Security Pillar: the ability to protect data, systems and assets while taking advantage of cloud technologies to improve your security.

There are 7 design principles for security in the cloud.

  • Implement a strong identity foundation: implement least privilege, duty separation (authorization) and centralized authentication management; eliminate long-term static credentials.
  • Enable traceability: monitor, alert, and audit actions and changes in real time. Integrate log and metric to automatically analyze and take actions.
  • Apply security at all layers: deep security control from network, computing, storage, OS, code to application.
  • Automate security best practices
  • Protect data in transit and at rest: classify data into sensitivity levels and use mechanisms, such as encryption, tokenization, and access control.
  • Keep people away from data: reduce or eliminate the need for direct access or manual processing of data.
  • Prepare for security events: prepare incident management, investigation processes, and mitigation-recovery actions.

Reliability Pillar: the ability of a workload to perform its intended function correctly and consistently when it’s expected to. Furthermore, the ability to operate and test the workload through its total lifecycle.

There are 5 design principles for reliability in the cloud.

  • Automatically recover from failure: perform automatic notification, tracking of failures, and recovery processes by monitor KPIs measuring business value (not technical aspects) of services.
  • Test recovery procedures: simulate different failures, then test and validate recovery strategies.
  • Scale horizontally to increase aggregate workload availability: distribute requests across multiple and smaller resources to reduce the impact of a single failure.
  • Stop guessing capacity: automatically add or remove resources to maintain the optimal level to satisfy demand without over- or under-provisioning.
  • Manage change in automation: manage changes with version control, and apply changes by using automation mechanism.

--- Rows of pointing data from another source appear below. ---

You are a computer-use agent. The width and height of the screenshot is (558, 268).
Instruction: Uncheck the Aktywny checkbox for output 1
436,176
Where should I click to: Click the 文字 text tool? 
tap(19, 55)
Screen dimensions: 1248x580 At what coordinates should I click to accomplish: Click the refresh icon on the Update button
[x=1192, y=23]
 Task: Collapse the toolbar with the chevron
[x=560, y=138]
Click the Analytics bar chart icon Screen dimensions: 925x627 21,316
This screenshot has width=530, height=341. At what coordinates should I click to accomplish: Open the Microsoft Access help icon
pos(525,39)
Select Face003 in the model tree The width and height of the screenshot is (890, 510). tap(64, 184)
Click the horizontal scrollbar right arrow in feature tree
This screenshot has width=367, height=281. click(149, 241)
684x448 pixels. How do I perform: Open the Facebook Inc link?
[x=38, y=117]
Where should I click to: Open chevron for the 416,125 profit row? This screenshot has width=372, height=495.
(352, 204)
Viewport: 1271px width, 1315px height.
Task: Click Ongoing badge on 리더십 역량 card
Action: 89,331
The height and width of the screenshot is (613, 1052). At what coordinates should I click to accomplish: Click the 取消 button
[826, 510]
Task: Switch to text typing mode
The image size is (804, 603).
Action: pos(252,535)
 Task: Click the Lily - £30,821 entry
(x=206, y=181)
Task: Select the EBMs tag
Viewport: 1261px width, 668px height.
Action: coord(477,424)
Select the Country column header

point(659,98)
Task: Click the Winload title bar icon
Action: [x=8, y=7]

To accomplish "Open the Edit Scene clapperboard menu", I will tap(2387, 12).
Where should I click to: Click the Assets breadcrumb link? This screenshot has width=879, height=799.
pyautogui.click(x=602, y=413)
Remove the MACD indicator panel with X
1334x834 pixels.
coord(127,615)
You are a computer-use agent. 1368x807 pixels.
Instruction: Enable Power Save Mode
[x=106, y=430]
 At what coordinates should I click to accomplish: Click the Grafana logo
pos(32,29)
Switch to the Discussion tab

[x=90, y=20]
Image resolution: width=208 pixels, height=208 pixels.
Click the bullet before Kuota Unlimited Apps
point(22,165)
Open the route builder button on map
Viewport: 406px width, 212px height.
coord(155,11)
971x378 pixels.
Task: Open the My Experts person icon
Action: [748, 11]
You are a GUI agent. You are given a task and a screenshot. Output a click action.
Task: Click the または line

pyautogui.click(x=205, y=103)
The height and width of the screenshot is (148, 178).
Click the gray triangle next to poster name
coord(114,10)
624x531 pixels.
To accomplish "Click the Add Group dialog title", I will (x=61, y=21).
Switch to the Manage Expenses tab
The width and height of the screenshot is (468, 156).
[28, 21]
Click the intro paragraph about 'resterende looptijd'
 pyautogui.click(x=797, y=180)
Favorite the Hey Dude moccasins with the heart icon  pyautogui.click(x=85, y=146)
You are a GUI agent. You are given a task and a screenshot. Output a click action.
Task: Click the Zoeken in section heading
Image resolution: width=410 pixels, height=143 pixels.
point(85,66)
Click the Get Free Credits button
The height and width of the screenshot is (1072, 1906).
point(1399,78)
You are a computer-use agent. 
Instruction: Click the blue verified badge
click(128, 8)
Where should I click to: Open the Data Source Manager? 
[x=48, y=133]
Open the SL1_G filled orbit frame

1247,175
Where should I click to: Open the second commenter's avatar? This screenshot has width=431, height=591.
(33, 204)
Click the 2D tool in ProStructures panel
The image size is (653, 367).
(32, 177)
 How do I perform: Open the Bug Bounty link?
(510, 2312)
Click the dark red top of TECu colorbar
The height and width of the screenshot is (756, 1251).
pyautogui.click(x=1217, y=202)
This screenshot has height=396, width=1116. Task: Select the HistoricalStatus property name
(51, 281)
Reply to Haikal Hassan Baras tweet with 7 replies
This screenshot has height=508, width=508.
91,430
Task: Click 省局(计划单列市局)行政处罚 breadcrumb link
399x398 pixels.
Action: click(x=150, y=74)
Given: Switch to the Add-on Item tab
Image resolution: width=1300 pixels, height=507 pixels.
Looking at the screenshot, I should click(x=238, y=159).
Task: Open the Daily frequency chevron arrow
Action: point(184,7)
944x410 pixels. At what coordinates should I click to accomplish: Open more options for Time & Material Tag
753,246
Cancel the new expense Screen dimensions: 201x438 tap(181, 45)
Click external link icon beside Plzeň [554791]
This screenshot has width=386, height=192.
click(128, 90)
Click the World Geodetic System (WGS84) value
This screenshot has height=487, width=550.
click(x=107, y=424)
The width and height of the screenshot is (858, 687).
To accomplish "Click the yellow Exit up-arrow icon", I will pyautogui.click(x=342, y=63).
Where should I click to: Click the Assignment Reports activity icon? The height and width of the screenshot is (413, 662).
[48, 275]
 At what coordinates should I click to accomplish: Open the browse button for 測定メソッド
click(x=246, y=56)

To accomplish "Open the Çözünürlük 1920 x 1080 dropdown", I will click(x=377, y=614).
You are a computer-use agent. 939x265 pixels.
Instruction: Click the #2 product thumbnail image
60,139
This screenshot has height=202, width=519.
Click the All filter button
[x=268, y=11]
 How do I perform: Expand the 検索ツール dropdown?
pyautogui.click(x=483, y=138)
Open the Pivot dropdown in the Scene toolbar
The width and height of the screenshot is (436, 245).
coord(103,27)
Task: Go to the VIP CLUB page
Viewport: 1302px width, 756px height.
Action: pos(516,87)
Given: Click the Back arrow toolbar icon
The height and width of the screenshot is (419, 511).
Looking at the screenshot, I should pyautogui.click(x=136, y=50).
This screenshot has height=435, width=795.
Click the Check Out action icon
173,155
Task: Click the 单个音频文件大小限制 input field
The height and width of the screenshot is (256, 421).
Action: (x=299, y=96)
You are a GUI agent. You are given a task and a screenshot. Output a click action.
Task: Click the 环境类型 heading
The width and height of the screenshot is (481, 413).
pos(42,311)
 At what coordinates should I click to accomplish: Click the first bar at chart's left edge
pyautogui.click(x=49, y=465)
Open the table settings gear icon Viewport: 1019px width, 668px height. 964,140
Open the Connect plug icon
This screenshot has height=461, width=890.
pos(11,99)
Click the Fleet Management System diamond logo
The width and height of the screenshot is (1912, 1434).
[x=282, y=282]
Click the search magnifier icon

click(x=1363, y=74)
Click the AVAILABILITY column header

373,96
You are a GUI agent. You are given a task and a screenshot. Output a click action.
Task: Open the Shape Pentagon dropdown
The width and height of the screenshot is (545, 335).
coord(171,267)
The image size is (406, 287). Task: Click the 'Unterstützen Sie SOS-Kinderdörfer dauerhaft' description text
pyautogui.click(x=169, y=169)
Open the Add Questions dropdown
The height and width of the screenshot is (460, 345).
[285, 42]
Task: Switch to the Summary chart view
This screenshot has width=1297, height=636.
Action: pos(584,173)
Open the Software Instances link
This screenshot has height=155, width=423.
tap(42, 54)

Performance Efficiency Pillar: the ability to use resources efficiently to meet system requirements, and to maintain that efficiency as demand changes and technologies evolve.

There are 5 design principles for performance efficiency in the cloud.

  • Democratize advanced technologies: delegate complex tasks to your cloud vendor, and consider consuming the technology as a service.
  • Go global in minutes
  • Use serverless architectures: removes the operational burden of managing physical servers, and can lower transactional costs
  • Experiment more often
  • Consider mechanical sympathy: use the technology approach that aligns best with your workload goals

Cost Optimization Pillar: the ability to run systems to deliver business value at the lowest price point.

There are five design principles for cost optimization in the cloud.

  • Implement cloud financial management
  • Adopt a consumption model: pay only for the computing resources that you require and increase or decrease usage depending on business requirements, not by using elaborate forecasting
  • Measure overall efficiency: measure the business output of the workload and the costs associated with delivering it
  • Stop spending money on undifferentiated heavy lifting
  • Analyze and attribute expenditure: identify the usage and cost of systems, which allows transparent attribution of IT costs to individual workload owner.